Give again every line from the one with "быстрота (476, 201)" through the last line of the data, exactly, and leave out the lines before it.

*** Exercise input ***

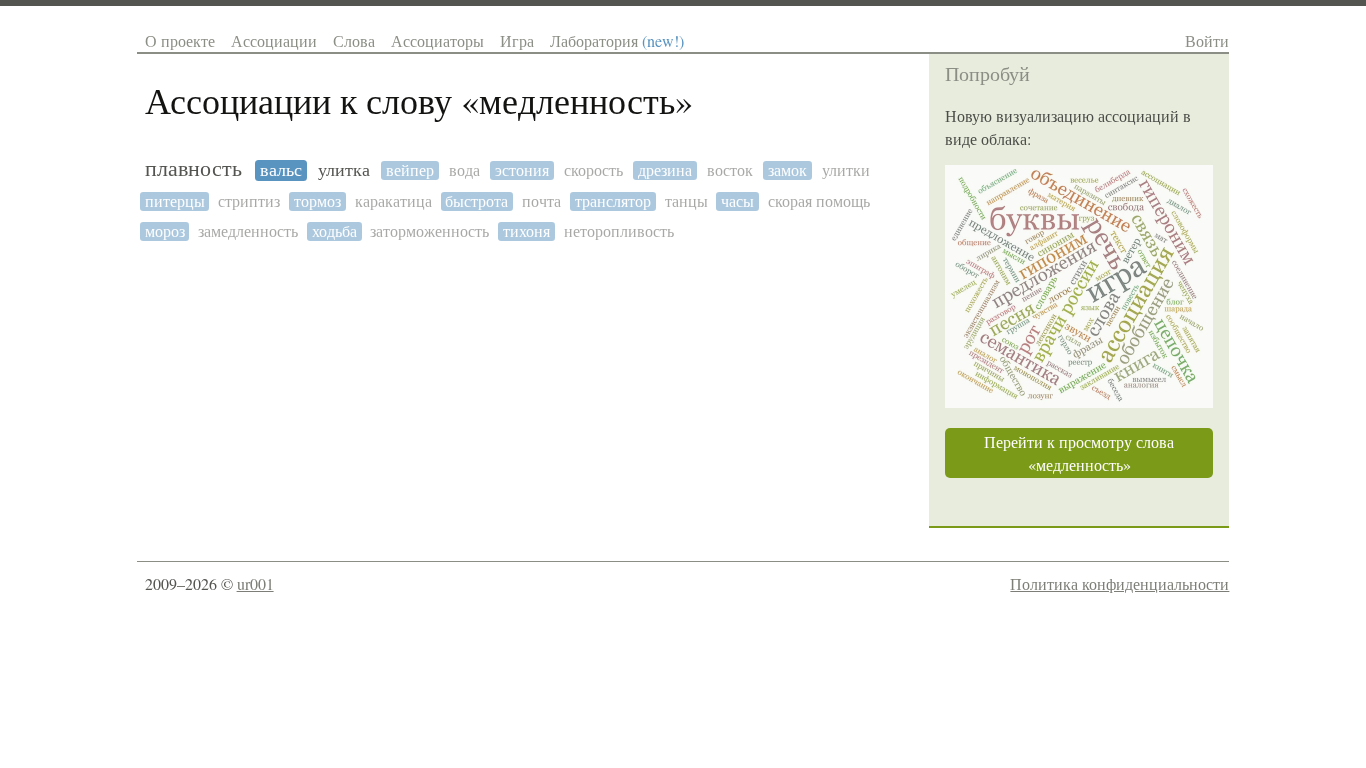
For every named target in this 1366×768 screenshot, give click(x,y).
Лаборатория (617, 40)
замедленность (248, 231)
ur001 (255, 583)
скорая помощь (819, 201)
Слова (354, 40)
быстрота (476, 201)
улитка (344, 170)
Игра (517, 40)
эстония (522, 170)
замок (787, 170)
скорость (593, 170)
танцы (686, 201)
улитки (846, 170)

*** End of Exercise input ***

**Exercise solution:**
быстрота (476, 201)
улитка (344, 170)
Игра (517, 40)
эстония (522, 170)
замок (787, 170)
скорость (593, 170)
танцы (686, 201)
улитки (846, 170)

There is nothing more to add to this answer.